A paranormal investigator and writer for Weird New Jersey visited the road in the early fall of 1994 and shared his experiences. He heard many origin stories about Jenny Jump State Park but asserted that a young girl named Jenny jumped into the lake and died. He tells many stories of violence and colonial history from the area’s first settling. He claims that the common phenomenon is the ghost of Jenny, who is seen walking on water.
There are urban legends, yes, but he believes there has been documented paranormal activity. This interviewee has been on the road five times in all different seasons. At night, he heard sounds (dogs barking, animals, people talking in the distance) and saw the fog on the lake. On a later trip, he went looking for the “murder house” that dates back to the 1940s when a woman kidnapped children at a summer camp after her child went missing and went on to murder these kids in her house over a series of years. When he visited the ruins of the house and proceeded to investigate, the mailbox inexplicably burst into flames, scaring the life out of him and his cousin. He was so scared that he left his camera and tripod to flee the area as soon as possible.

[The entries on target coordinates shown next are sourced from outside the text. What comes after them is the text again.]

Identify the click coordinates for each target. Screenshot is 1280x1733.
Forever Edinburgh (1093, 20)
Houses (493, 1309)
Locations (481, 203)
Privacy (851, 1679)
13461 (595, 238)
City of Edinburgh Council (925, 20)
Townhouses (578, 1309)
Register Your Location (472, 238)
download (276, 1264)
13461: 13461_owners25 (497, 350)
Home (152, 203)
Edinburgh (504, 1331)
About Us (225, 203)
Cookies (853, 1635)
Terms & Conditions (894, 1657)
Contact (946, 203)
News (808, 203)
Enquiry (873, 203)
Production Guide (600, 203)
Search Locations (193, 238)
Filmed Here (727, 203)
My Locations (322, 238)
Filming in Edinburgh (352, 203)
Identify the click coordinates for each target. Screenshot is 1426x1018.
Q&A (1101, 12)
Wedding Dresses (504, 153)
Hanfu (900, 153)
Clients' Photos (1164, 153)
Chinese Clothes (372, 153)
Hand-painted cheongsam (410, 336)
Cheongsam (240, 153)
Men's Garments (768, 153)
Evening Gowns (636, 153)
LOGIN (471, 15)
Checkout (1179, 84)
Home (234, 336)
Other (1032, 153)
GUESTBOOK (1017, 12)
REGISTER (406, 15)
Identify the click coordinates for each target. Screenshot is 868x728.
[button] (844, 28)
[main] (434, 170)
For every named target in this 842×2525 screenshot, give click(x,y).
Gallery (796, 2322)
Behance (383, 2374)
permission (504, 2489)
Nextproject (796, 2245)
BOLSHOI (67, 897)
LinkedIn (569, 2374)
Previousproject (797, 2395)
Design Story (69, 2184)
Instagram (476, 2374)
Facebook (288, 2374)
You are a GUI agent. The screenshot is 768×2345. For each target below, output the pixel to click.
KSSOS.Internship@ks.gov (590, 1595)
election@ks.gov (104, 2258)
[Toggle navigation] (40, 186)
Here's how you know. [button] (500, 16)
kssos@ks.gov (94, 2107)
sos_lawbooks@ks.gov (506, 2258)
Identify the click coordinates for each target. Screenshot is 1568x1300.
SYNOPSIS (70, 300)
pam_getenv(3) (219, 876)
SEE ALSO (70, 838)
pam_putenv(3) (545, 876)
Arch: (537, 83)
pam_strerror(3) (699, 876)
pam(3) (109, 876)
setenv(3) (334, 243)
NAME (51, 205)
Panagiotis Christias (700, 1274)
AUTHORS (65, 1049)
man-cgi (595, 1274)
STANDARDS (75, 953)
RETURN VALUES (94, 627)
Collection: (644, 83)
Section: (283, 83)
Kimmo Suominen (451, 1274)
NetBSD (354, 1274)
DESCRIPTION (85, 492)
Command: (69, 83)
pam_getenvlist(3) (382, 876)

After a quick Dunkin’ Donuts run and rest until it was light, he returned to the site, where he discovered the rusted mailbox intact. The house was torn down in the early-2000s, and the experience completely alludes to his sensibilities.
A haunting line from the podcast states, “Jersey is one screwed-up state. There’s a lot of history, a lot of dark history, a lot of legends.”
Via the Podcast “Morbid – Episode 326: Spooky Roads Vol. 5“:
This top podcast calls Shades of Death Road “one of the most haunted roads in the world.” Along the road is an old haunted lake, and if you drive by this site at night, you may see the “Great Meadow’s Fog.” Legend has it that early settlers partook in massacring the local tribes, drowning them or tossing their bodies into the lake. Apparently, when you see this fog, you can sometimes see apparitions of those murdered natives lit from the sky above.
Shades of Death Road Today
Shades of Death Road is a paved, 7-mile stretch just off of I-80 that weaves through farmland and along a section of Jenny Jump State Forest. Most visitors get scared when Google maps displays the road’s name, while others become intrigued. The street is marked by printed posts rather than classic metal signs because the signs were too frequently stolen or vandalized. With the unique name and nature of the sign, it’s no wonder it was a souvenir locals and visitors would want to take. The road is quiet, still, and silent in the winter. There is a lot of fog off the lake and a general eerie feeling. Visitors report cold spots, even in the summer heat, where temperatures drop from the 60s and 70s to the 40s.
A nearby cave, donned The Faery Cave, was used by Lenape Indians as an outpost, not as a dwelling. Soot covers the cave’s ceiling in places where fire has been burned. The cave is open to park visitors.
Some locals are said not to be particularly friendly and don’t like tourists wandering through the area, so visitors should be wary and respectful to residents.
The podcast, Talking with Shadows, says that “Shades of Death Road lives up to its name.”